To use yfinance library, we just import the corresponding `yfinance` Python module, giving it the `yf` alias.

In [None]:
import yfinance as yf

For details on `yfinance` usage, see the [dedicated blog post](https://aroussi.com/post/python-yahoo-finance) from Ran Aroussi. Broadly speaking, `yfinance` allows you to:

- get market and meta data for one (or more than one) security, using the `yf.Ticker()` module;
- doing mass download of market data, using the `yf.download()` function.

Let's reuse the utility function to delete files

In [None]:
def removeFile(fileName):
    """
    removeFile(fileName) function remove file 'fileName', if it exists. It also prints on screen a success/failure message.
    
    Parameters:
        fileName (str): name of the file ('Data' folder is assumed)
        
    Returns:
        None
    """

........

- **Stated problem A**: In the yfinance notebook excerpt, which function is named for doing mass downloads of market data?

........

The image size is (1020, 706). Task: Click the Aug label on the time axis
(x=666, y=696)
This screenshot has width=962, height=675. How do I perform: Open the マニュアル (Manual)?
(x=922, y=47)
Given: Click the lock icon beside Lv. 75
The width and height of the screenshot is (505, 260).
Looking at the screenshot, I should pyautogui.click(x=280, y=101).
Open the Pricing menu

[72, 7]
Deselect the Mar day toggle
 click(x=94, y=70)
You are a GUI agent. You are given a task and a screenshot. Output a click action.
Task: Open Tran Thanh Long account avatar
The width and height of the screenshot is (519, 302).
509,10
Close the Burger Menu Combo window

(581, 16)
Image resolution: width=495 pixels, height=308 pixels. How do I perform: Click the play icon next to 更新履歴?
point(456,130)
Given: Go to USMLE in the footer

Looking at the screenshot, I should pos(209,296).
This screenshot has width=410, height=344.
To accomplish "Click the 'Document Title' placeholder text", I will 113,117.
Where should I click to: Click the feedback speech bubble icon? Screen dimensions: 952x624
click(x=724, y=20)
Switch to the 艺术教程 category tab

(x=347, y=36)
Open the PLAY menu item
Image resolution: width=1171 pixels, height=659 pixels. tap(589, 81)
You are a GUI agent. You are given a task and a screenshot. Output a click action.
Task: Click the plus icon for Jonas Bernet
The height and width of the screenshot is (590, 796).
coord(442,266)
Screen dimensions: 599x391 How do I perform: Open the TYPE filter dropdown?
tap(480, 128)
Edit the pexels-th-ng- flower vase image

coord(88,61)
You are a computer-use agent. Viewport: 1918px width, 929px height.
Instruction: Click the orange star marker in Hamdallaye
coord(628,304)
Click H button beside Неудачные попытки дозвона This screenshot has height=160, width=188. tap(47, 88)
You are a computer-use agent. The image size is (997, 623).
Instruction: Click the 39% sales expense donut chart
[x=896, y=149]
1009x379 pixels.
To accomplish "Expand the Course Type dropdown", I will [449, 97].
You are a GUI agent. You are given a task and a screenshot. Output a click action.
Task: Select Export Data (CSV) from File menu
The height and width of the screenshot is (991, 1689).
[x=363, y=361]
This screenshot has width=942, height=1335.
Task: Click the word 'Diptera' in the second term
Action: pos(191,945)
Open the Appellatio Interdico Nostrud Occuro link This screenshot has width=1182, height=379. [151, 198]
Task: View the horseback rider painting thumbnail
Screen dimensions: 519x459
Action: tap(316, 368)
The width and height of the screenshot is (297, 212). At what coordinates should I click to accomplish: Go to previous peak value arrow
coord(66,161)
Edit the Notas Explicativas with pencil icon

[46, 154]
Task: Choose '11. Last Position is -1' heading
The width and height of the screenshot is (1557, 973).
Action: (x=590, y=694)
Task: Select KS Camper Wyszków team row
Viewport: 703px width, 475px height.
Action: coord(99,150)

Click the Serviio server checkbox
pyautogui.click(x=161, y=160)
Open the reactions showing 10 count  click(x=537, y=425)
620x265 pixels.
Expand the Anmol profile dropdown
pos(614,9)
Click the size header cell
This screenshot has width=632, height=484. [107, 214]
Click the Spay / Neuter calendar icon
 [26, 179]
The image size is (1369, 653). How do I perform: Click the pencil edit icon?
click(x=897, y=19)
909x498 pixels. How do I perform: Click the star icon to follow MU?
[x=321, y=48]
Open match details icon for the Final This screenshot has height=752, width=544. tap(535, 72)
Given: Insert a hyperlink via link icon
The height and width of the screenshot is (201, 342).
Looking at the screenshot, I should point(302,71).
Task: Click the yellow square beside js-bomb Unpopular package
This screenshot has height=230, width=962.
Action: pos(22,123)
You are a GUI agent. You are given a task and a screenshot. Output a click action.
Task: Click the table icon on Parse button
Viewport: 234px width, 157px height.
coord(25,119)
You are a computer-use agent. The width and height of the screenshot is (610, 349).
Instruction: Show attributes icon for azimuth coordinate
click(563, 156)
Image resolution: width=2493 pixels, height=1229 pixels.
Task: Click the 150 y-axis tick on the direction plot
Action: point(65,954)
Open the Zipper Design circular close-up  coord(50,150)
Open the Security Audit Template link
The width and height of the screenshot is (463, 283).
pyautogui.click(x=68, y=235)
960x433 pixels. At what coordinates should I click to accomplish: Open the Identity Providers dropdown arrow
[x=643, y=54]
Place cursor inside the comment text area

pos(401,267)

........

- **Stated problem B**: Put the lines of the rows from the one containing "Close the Burger Menu Combo window" through the one containing "I will 113,117." into a JSON list of strings, one string per line, leaving out blank lines.

- **Complete output A**: The `yf.download()` function.

- **Complete output B**:
[
  "Close the Burger Menu Combo window",
  "(581, 16)",
  "Image resolution: width=495 pixels, height=308 pixels. How do I perform: Click the play icon next to 更新履歴?",
  "point(456,130)",
  "Given: Go to USMLE in the footer",
  "Looking at the screenshot, I should pos(209,296).",
  "This screenshot has width=410, height=344.",
  "To accomplish \"Click the 'Document Title' placeholder text\", I will 113,117."
]